しーなちゃん(Vo/Gt):そうですね。もともとは、配信してた“エンドロール”と“コマンドバトル!”と、あと1曲ぐらいのつもりだったんですけど、そうなると1曲って選べなくて、ミニ・アルバムにしました。だからこれは、ビッグ・シングルですね。
──前作『えんど・おぶ・ざ・わーるど』は16曲入りで、今回は6曲。ずいぶん落差がありますけど、このサイズ感はどうですか。
しーなちゃん:ちょっと楽だったかな(笑)。前は大変だったから。ちょっと楽したいときはミニ・アルバムいいですね。
──映画のタイアップをやってみて、どうでした?
しーなちゃん:脚本を読むのが大変でした。主人公みたいな女の子が6、7人いて、誰が誰だかわからなくなって。読んでておもしろいんですけど、これで曲を作るのは難しいなと思いました。監督の方から、このシーンで流したいとか要望があったので、その点では作りやすくはありましたね。“コマンドバトル!”は、女の子たちが銃撃戦のなかを歩いてくるシーンだったり、“エンドロール”だったら、女の子がヘッドフォンした途端に曲が流れてくるとか。想像はつきやすかったです。殺人系の歌は経験ないから書けないと思ったので、女の子っていうくくりで書いてたんで。

提供情報:
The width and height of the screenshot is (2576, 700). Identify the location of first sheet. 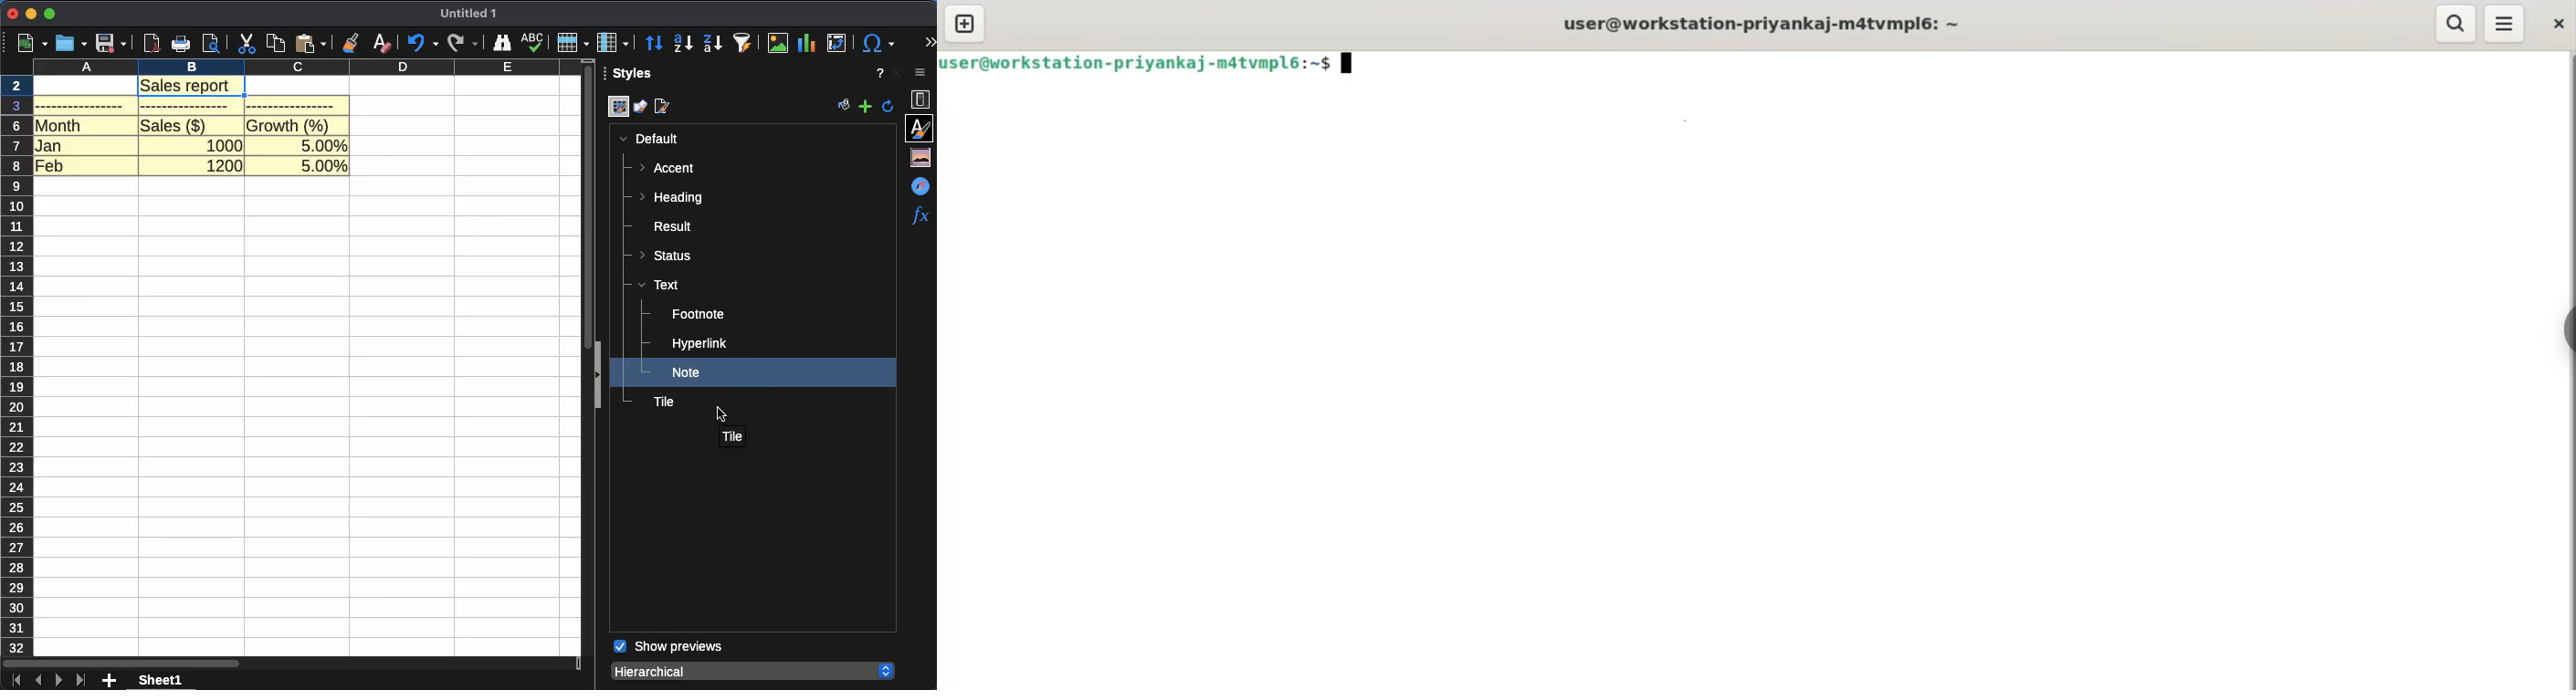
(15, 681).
...
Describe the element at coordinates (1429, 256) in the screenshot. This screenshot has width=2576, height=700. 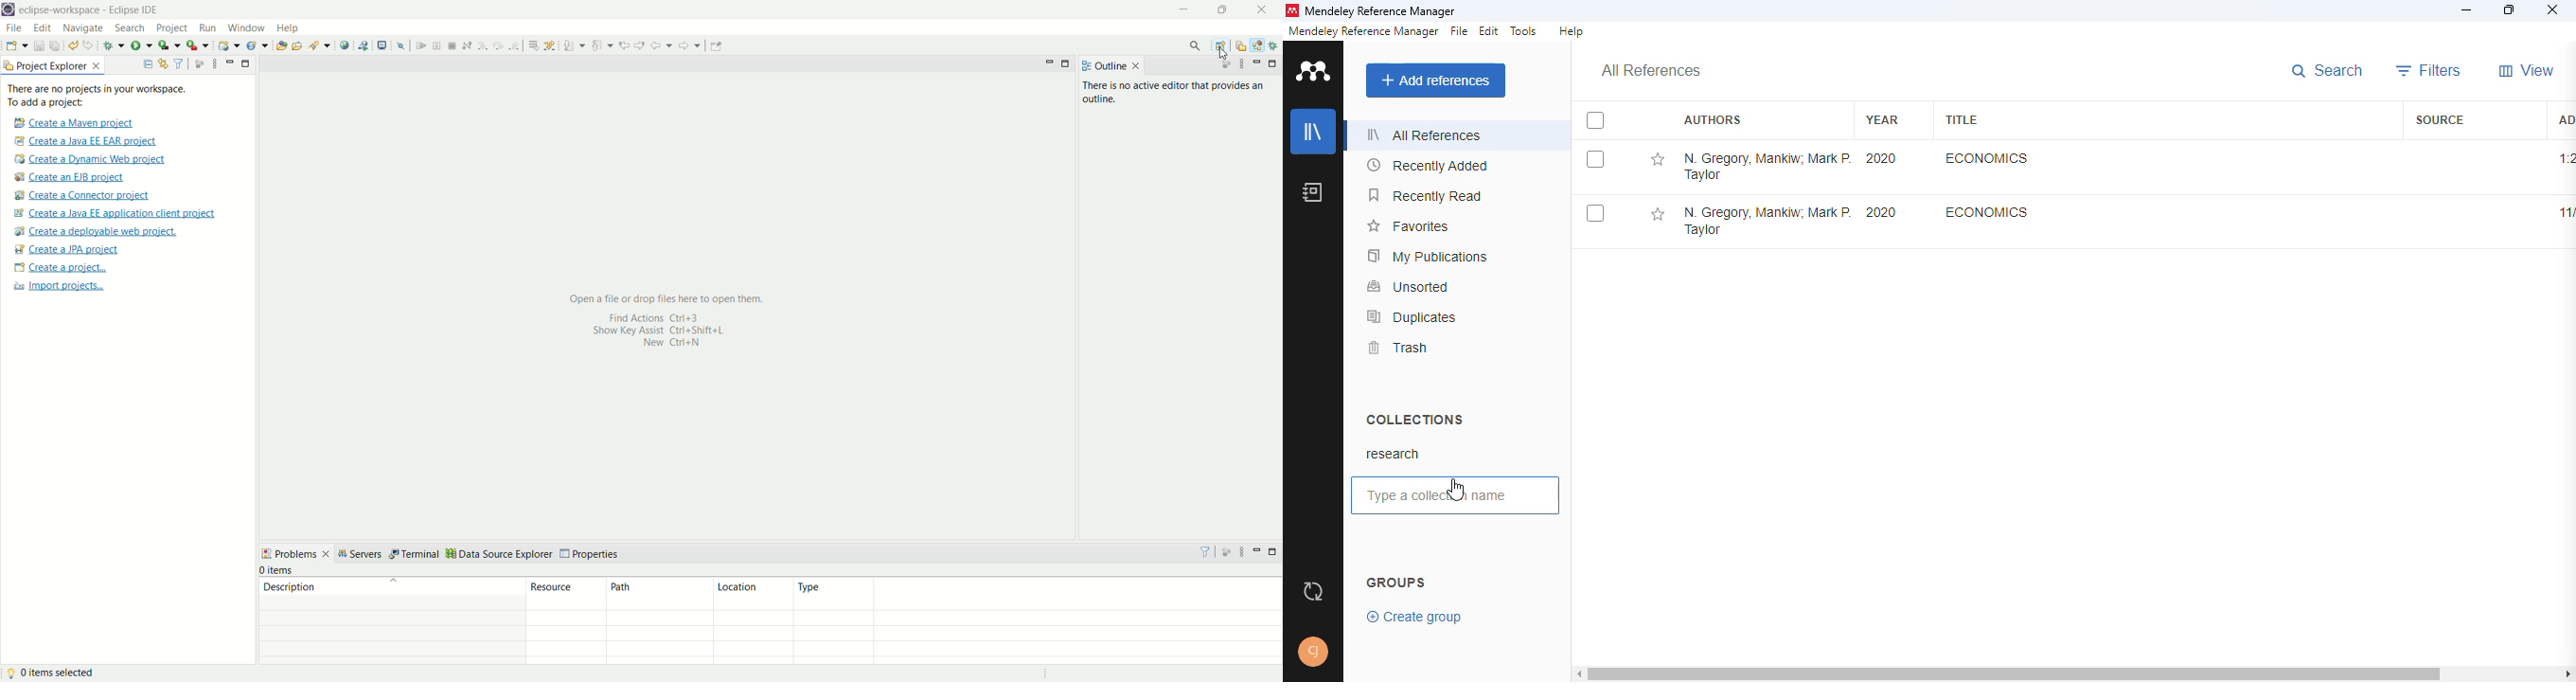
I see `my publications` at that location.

短い課題 1: インタビューのうち、「しーなちゃん:ちょっと楽だっ」を含む語句から始めて「ていうくくりで書いてたんで。」の直後で止め、その範囲を一字一句変えずに書き写せ。
短い課題 2:
インタビューの内容をもとに、次の問いに答えてください。
(a) 前作のタイトルと、その収録曲数は何か。
(b) “エンドロール”では、どんな瞬間に曲が流れてくる場面だったか。
(c) 脚本には主人公みたいな女の子が何人いたと述べているか。
ここでは記録は使わない。

出力全文 1:
しーなちゃん:ちょっと楽だったかな(笑)。前は大変だったから。ちょっと楽したいときはミニ・アルバムいいですね。
──映画のタイアップをやってみて、どうでした?
しーなちゃん:脚本を読むのが大変でした。主人公みたいな女の子が6、7人いて、誰が誰だかわからなくなって。読んでておもしろいんですけど、これで曲を作るのは難しいなと思いました。監督の方から、このシーンで流したいとか要望があったので、その点では作りやすくはありましたね。“コマンドバトル!”は、女の子たちが銃撃戦のなかを歩いてくるシーンだったり、“エンドロール”だったら、女の子がヘッドフォンした途端に曲が流れてくるとか。想像はつきやすかったです。殺人系の歌は経験ないから書けないと思ったので、女の子っていうくくりで書いてたんで。

出力全文 2:
(a) 『えんど・おぶ・ざ・わーるど』、16曲
(b) 女の子がヘッドフォンした途端
(c) 6、7人